With no end to the war in sight, some researchers fear that science at Chornobyl will never recover to pre-war levels and that many of the scientists who left the country will not return. Sergey Gashchak, deputy director of science at the Chornobyl Center’s International Radioecology Laboratory, says that research was already struggling with insufficient funding from the Ukrainian government and a long-term decline in science education, resulting in fewer qualified scientists and little funding for PhDs. The war has finally “killed” science here, Gashchak wrote in an e-mail. “No projects, no money, no people.”

Others are more optimistic that their data collection and studies can be resumed — if the break is not too long. “If it’s another year, let’s say, it wouldn’t be that big a problem, because many of the ecological dynamics are not that fast,” says Germán Orizaola, a zoologist at the University of Oviedo, Spain, who studies amphibians in Chornobyl. But Orizaola worries that the interruption of international collaborations by the war and the COVID-19 pandemic will result in a lasting reduction in foreign funding, which was a key source of support. “All that money is not reaching Ukraine now,” says Orizaola.

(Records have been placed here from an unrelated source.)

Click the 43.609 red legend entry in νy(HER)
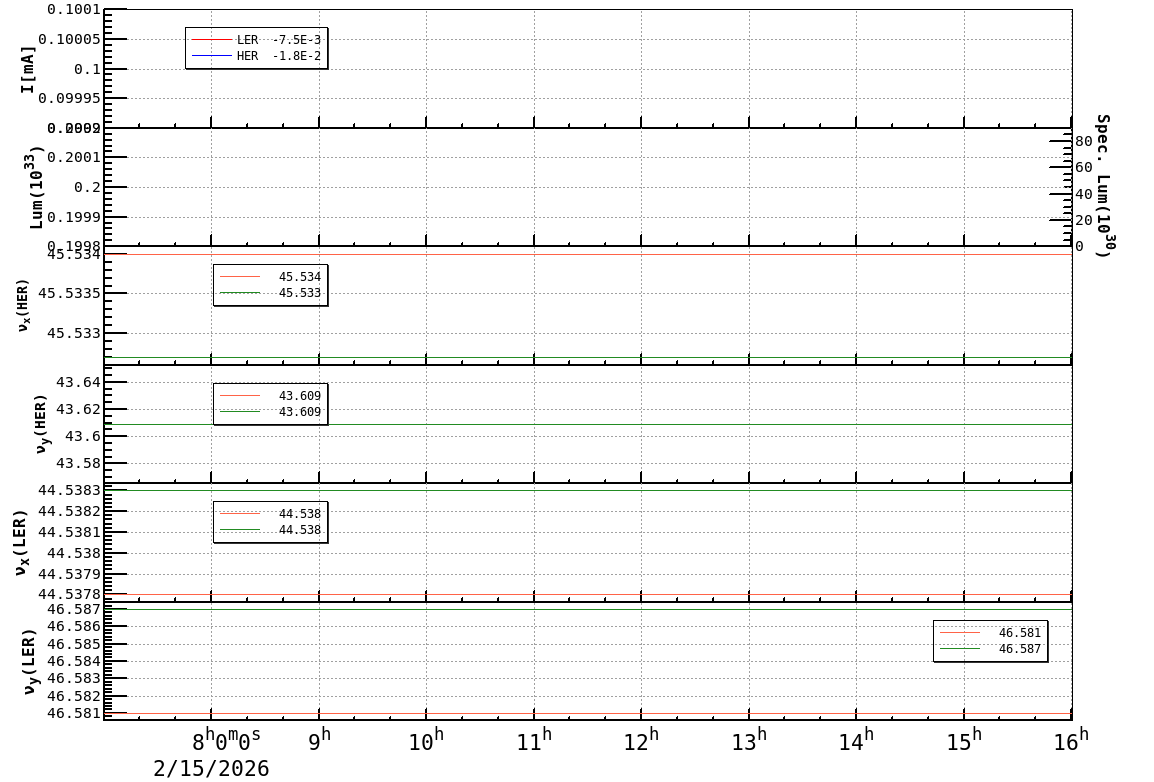 (270, 396)
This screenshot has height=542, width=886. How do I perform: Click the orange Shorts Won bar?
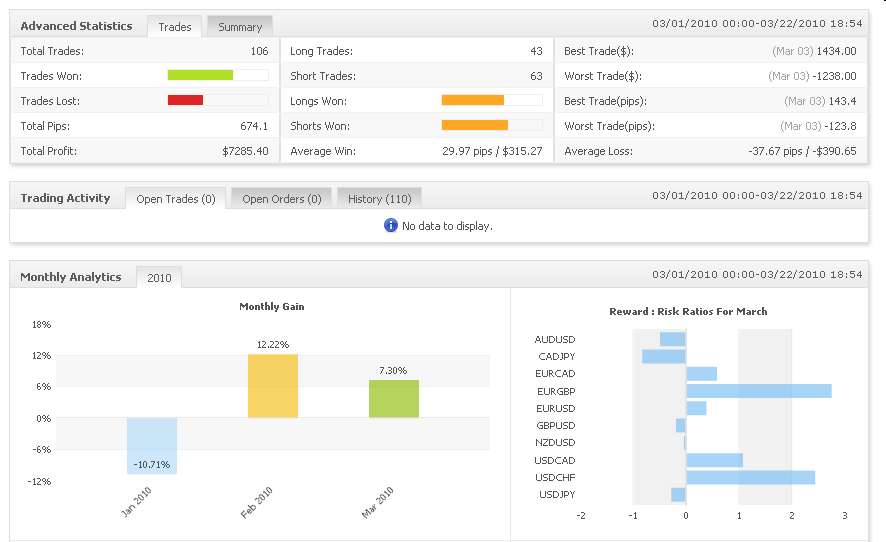tap(474, 125)
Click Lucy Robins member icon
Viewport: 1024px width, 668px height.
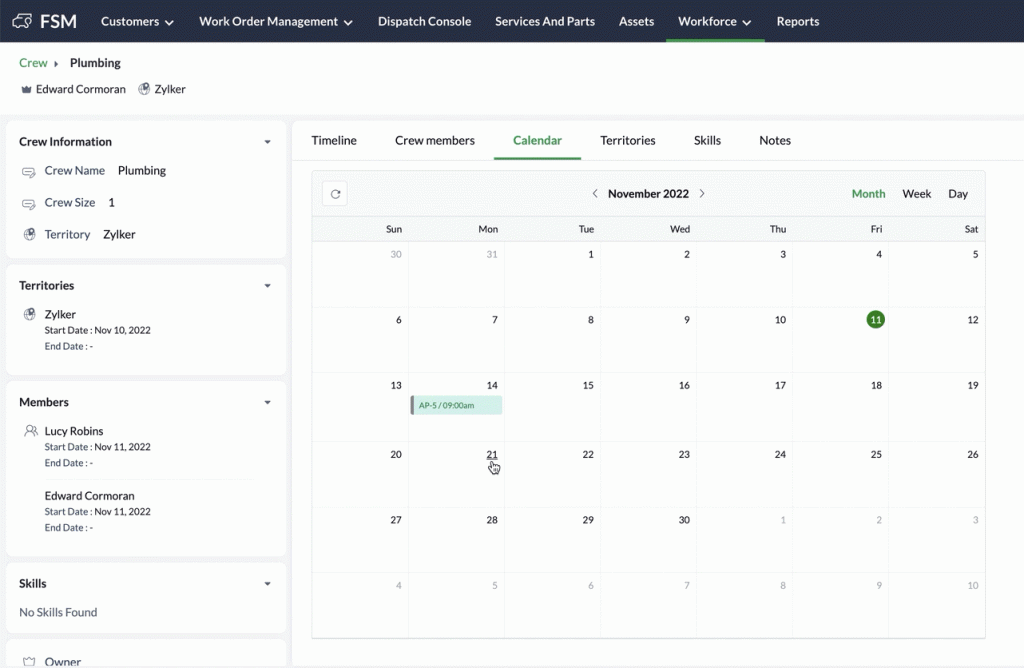30,432
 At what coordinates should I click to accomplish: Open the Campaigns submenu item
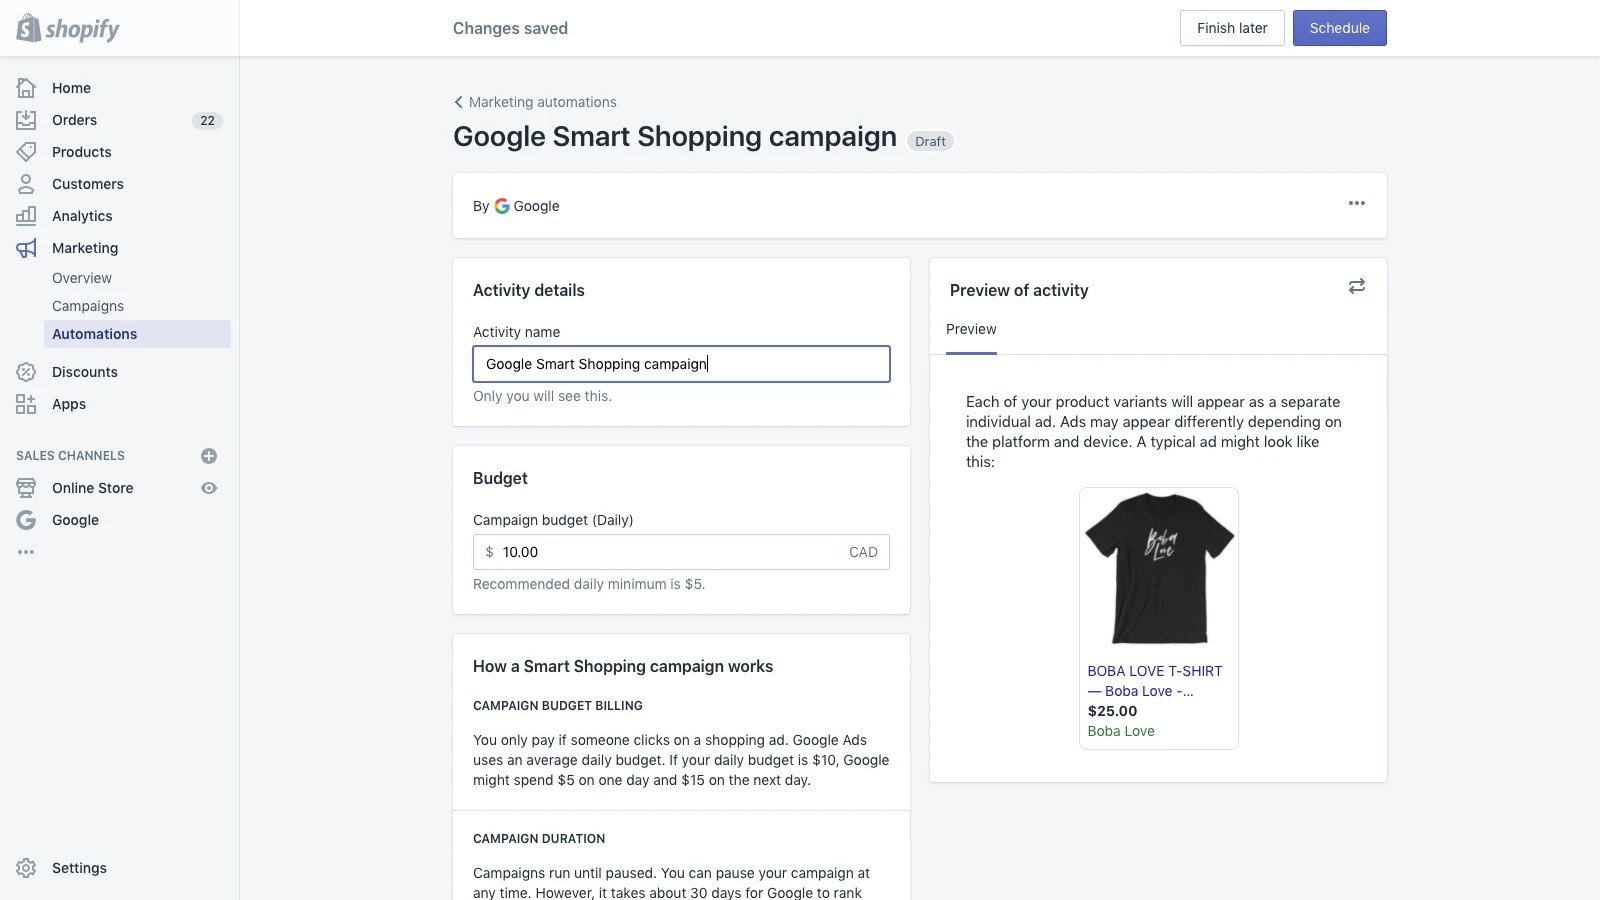click(88, 306)
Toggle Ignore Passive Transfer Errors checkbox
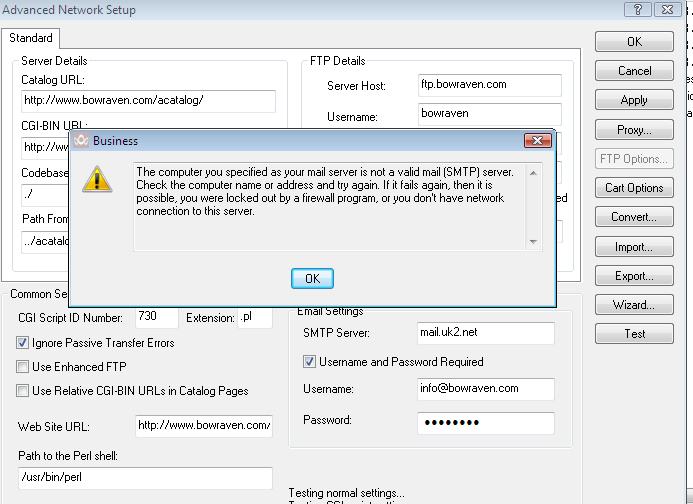 click(23, 343)
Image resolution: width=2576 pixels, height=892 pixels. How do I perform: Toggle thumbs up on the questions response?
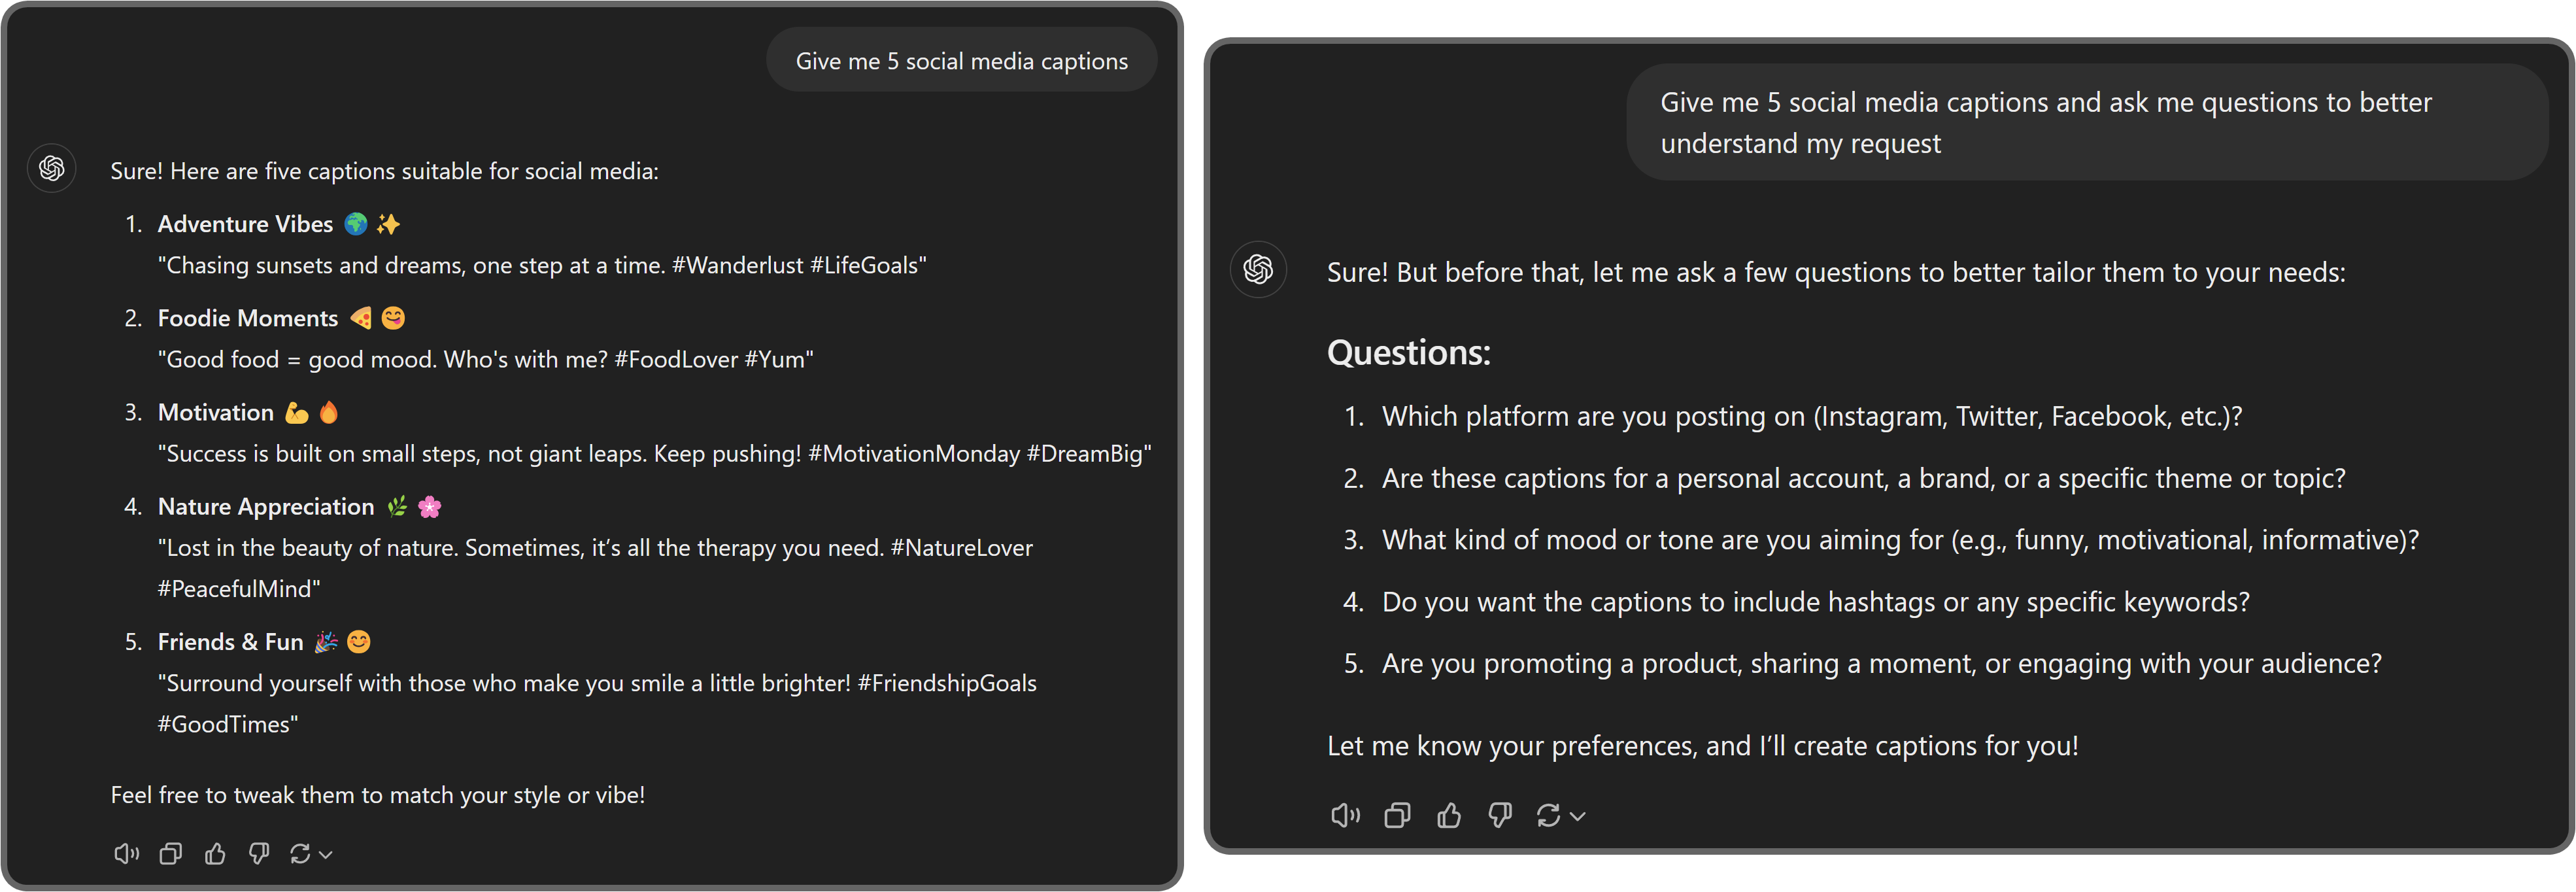(1448, 815)
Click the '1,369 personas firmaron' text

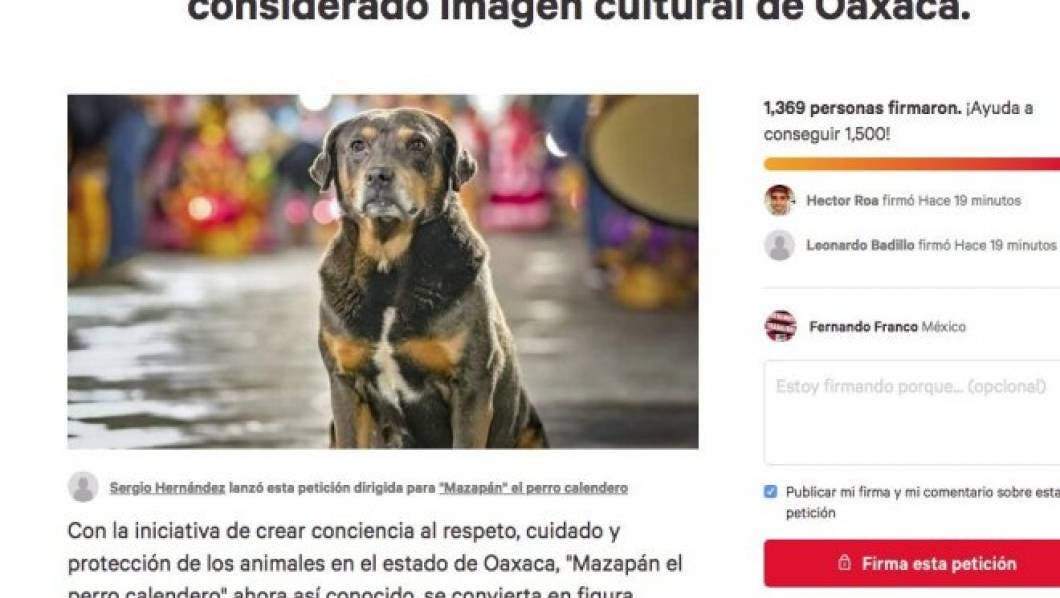pos(862,108)
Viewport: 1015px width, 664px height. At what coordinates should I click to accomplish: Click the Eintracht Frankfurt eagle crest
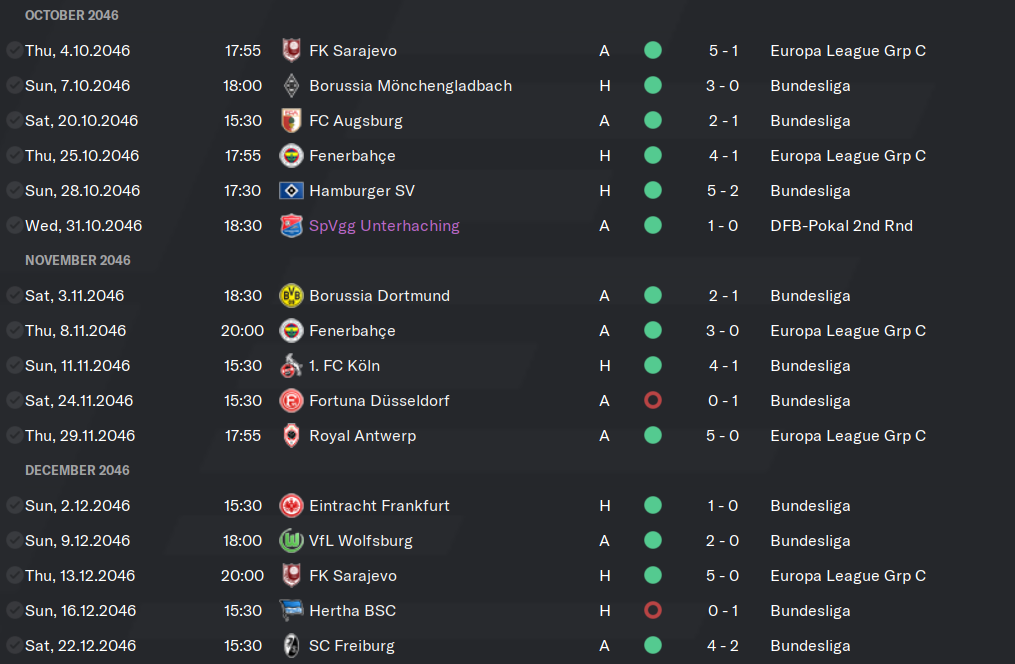291,505
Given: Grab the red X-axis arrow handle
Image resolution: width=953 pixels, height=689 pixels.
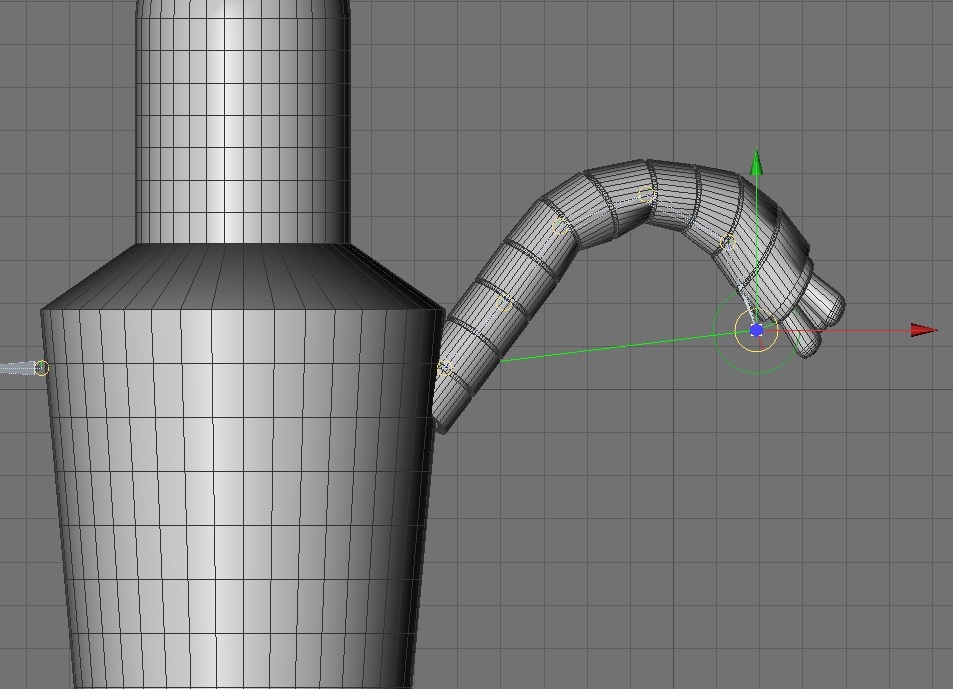Looking at the screenshot, I should 924,331.
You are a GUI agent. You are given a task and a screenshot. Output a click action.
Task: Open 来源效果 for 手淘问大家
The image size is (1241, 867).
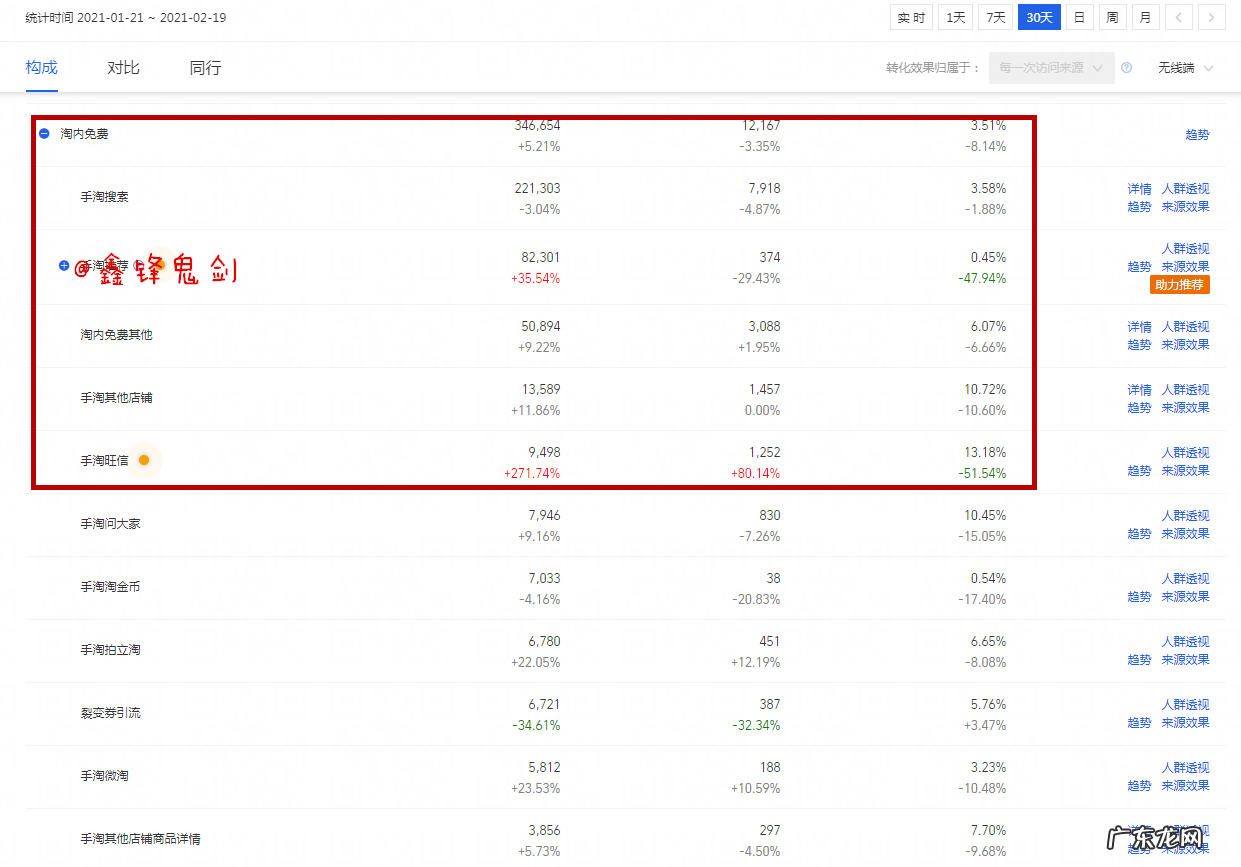pos(1185,534)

Whenever the conflict ends, scars around Chornobyl are likely to persist for some time. Along the Ukraine–Belarusian border, a 100-metre-wide strip of vegetation has been razed and now divides the forest. Prots says these zones are laid with explosives, which animals triggered routinely during his visit, and he and other researchers fear the strip could become entrenched. Prots compares the zone of deforestation to the barbed-wire-topped barriers of the old Iron Curtain. “We are facing, now, this completely new reality.”